↓

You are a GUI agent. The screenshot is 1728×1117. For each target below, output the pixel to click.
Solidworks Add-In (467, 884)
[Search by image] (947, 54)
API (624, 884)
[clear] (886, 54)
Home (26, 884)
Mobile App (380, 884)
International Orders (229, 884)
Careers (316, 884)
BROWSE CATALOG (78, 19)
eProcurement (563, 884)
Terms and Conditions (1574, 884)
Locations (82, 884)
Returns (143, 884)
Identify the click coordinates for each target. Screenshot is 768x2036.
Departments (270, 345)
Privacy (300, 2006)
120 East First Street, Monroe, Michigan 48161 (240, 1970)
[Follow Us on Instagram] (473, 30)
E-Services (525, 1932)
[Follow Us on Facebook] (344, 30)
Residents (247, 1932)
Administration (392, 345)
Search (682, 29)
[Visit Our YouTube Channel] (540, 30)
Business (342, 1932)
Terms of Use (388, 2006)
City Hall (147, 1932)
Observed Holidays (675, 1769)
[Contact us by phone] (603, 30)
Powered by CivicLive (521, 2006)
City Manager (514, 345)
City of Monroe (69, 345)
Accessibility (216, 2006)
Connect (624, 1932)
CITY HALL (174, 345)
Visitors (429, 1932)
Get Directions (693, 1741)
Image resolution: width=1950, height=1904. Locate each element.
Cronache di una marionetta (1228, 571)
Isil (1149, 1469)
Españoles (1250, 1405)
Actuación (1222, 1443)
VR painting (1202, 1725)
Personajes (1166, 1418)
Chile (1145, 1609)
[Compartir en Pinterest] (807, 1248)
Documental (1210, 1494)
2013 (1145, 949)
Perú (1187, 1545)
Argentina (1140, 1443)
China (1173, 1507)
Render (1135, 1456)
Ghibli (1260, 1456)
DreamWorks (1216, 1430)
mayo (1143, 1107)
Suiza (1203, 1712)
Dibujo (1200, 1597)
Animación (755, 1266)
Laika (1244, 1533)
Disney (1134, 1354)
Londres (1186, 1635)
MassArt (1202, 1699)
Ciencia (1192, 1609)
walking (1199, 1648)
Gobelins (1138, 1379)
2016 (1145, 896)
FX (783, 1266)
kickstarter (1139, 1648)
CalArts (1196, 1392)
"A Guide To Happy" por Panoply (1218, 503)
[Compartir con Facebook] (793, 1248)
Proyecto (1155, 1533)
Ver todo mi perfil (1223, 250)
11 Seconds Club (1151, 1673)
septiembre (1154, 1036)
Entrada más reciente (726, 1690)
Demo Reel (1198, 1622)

↑

Please return exactly the lines from the first line of the material through the one with "Locations (82, 884)", and no lines after it.

▶ _Response for this exercise_
You are a GUI agent. The screenshot is 1728×1117. For each target below, output the pixel to click.
Solidworks Add-In (467, 884)
[Search by image] (947, 54)
API (624, 884)
[clear] (886, 54)
Home (26, 884)
Mobile App (380, 884)
International Orders (229, 884)
Careers (316, 884)
BROWSE CATALOG (78, 19)
eProcurement (563, 884)
Terms and Conditions (1574, 884)
Locations (82, 884)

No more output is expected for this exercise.